** Opening Information shown block **

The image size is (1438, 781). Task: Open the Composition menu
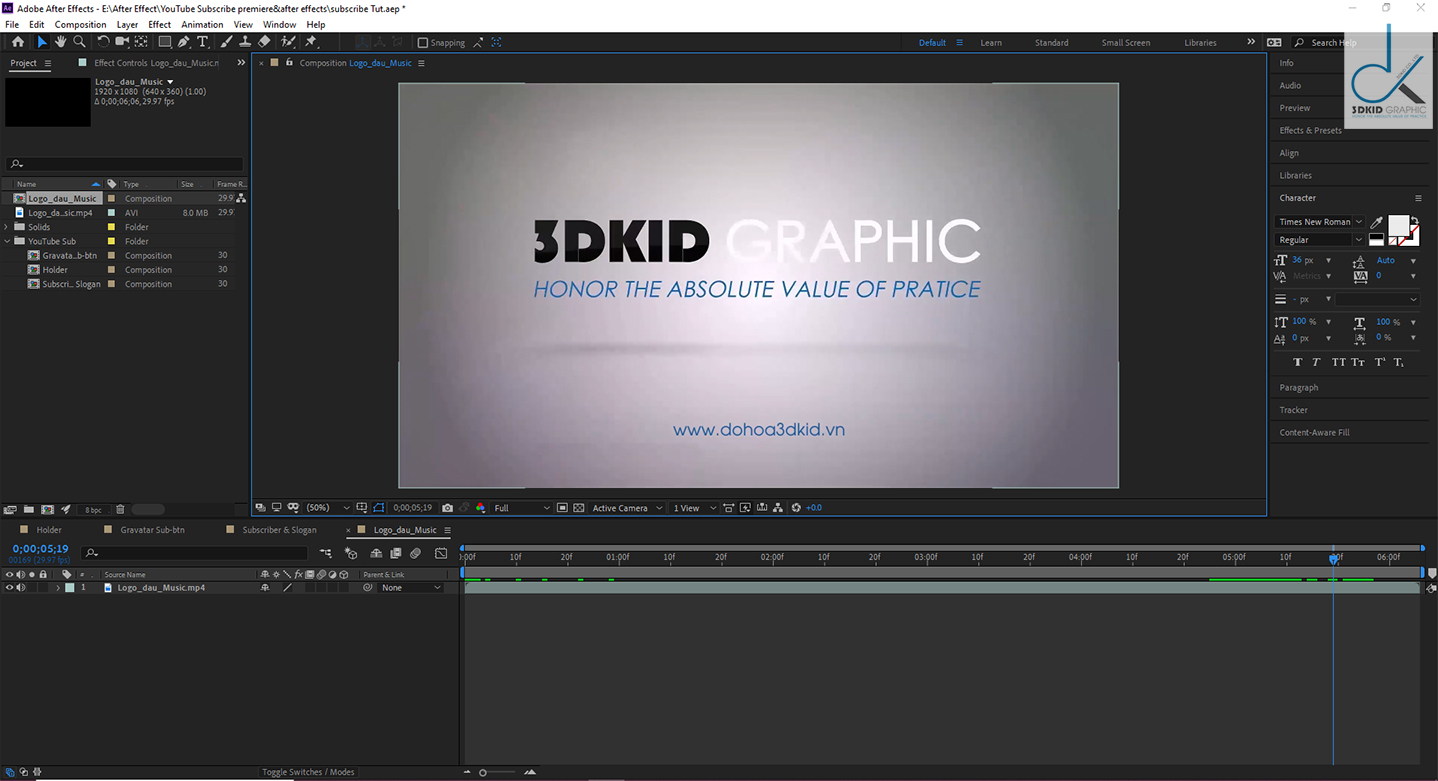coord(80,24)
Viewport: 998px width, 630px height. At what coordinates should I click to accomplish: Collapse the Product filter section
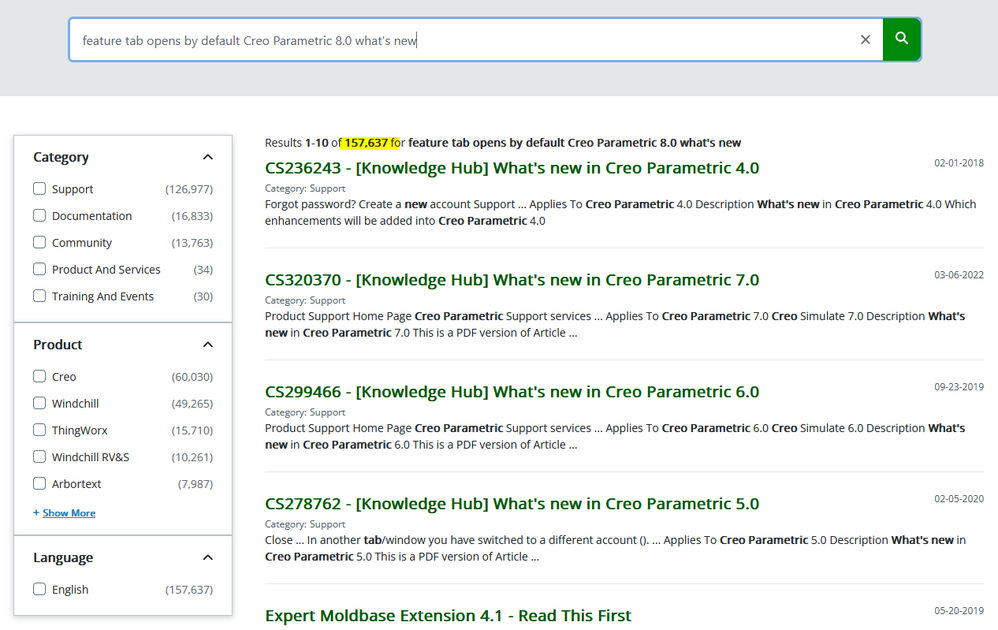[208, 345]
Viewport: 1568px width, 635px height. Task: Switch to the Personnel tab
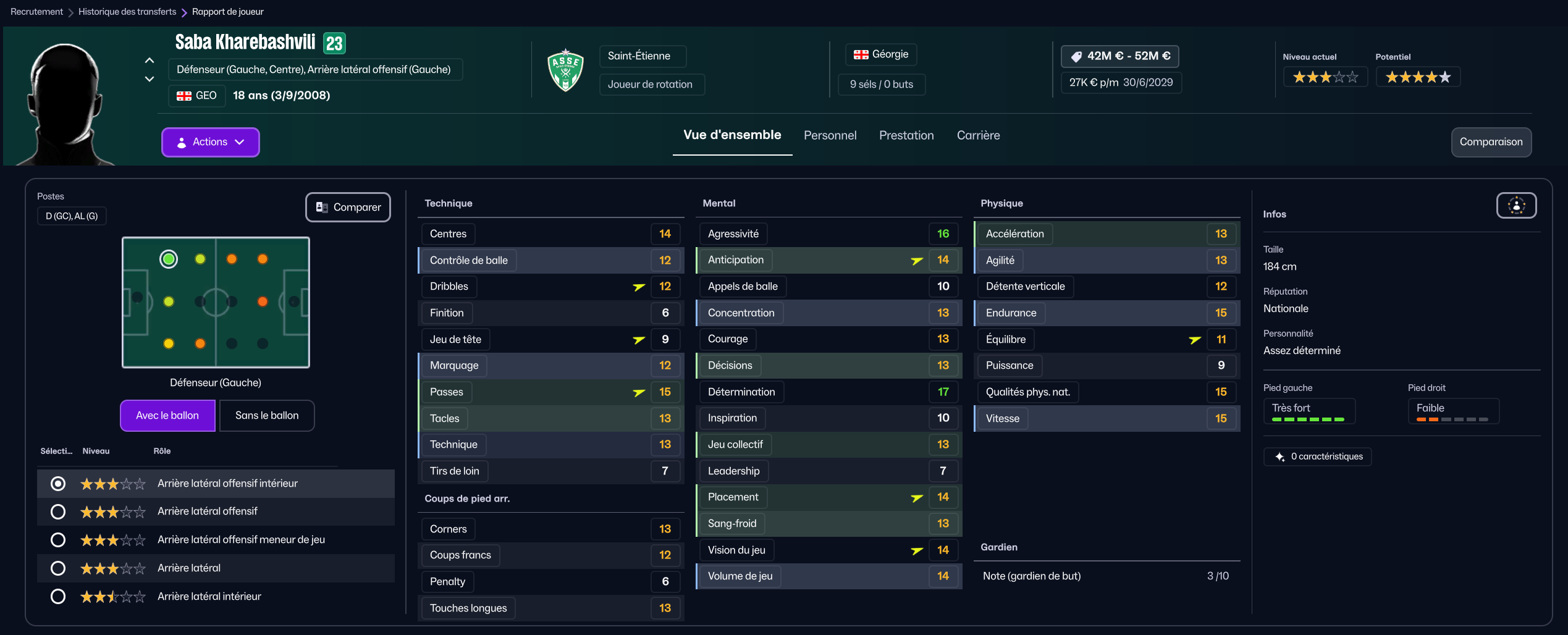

** Closing Information shown block **
** Opening Information shown block **

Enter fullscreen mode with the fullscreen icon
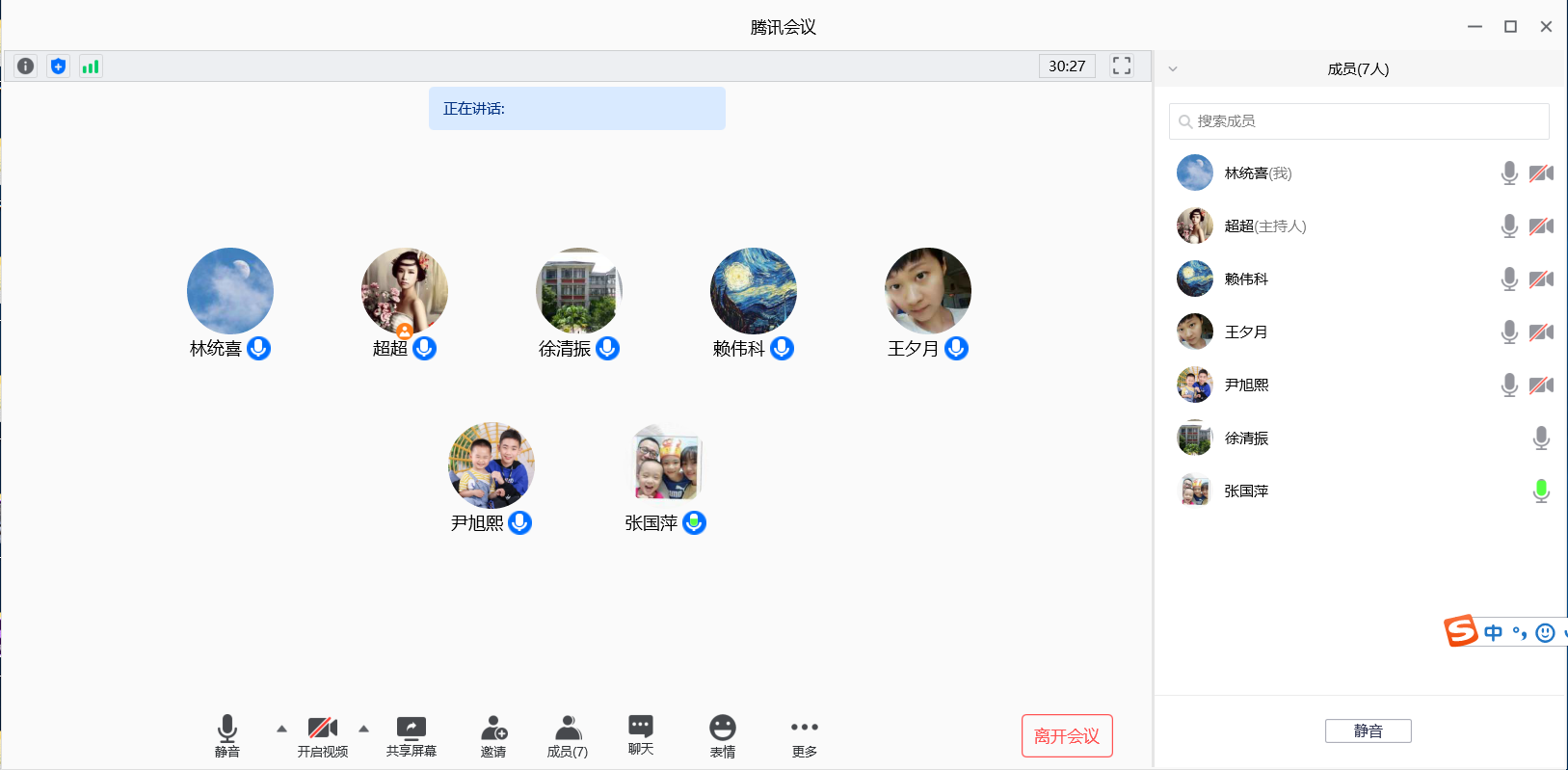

** Closing Information shown block **

Instructions to follow:
For this exercise, set down the lines in the entries above from the one with "Viewport: 998px width, 630px" through the one with "Viewport: 1568px width, 635px" exactly as written, without any pictures.

Response:
Viewport: 998px width, 630px height. At what coordinates should I click to accomplish: Collapse the Product filter section
[208, 345]
Viewport: 1568px width, 635px height. Task: Switch to the Personnel tab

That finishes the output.